Cellular Studies of the Genetic Control of Immune Response toward the Loop Region of Lysozyme

Abstract

Specific antibody response to the “loop” peptide of hen egg-white lysozyme has been shown to be controlled by a single dominant gene which is not linked to the major H-2 histocompatibility locus (1, 2). A study of the cellular aspects of the immune response gene regulating immune potential to loop was made with syngeneic and allogeneic thymus and marrow cell transfers in irradiated recipients immunized with loop-A-L, loop-Pro-L or lysozyme. The allogeneic grafts were controlled for optimal cell interaction between the complementary cells of different H-2 origin by observing the expected responses to Pro-L and to lysozyme. No evidence for suboptimal nor superoptimal responses was detected with cell mixtures from SJL/J and DBA/1 donors.
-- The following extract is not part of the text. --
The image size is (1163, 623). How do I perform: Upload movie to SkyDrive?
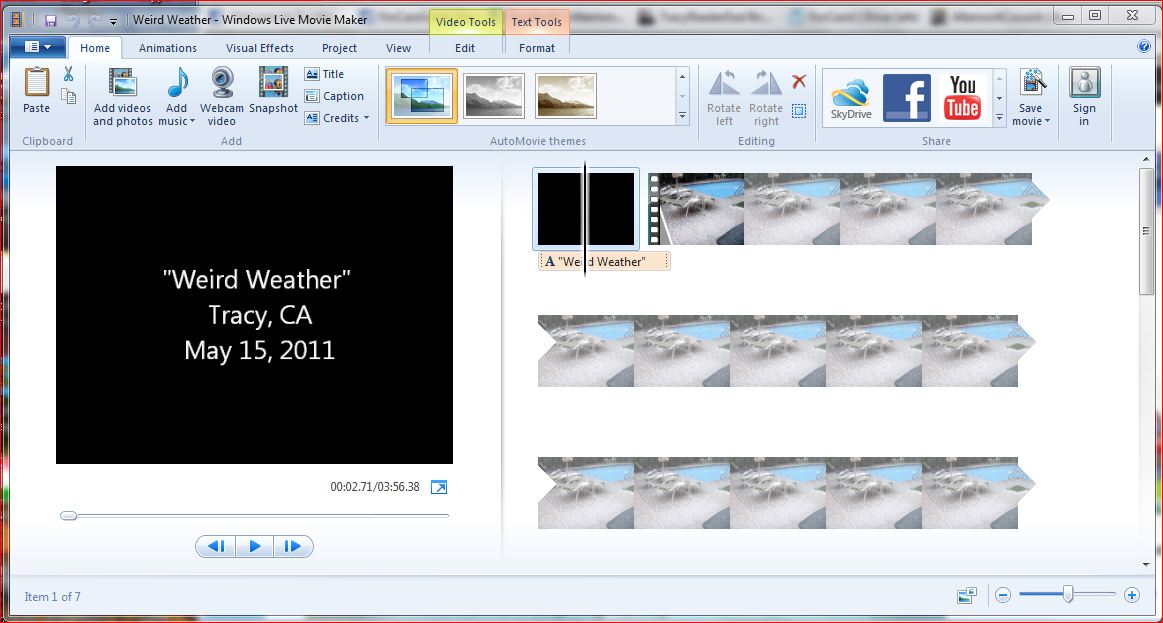point(851,97)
Results obtained from the cell transfer experiments were compatible with a defect reflected exclusively in the marrow cell population of low responders SJL/J mice for loop-Pro-L, and expressed in both the thymus and the marrow populations of relevant lymphoid cells from this strain for loop-A-L. These results are in agreement with the hypothesis (3) that the genetic defect is reflected in the thymus-derived cells, when the defect is at the carrier level, whereas it is expressed exclusively in the bone marrow population when the defect is at the determinant level.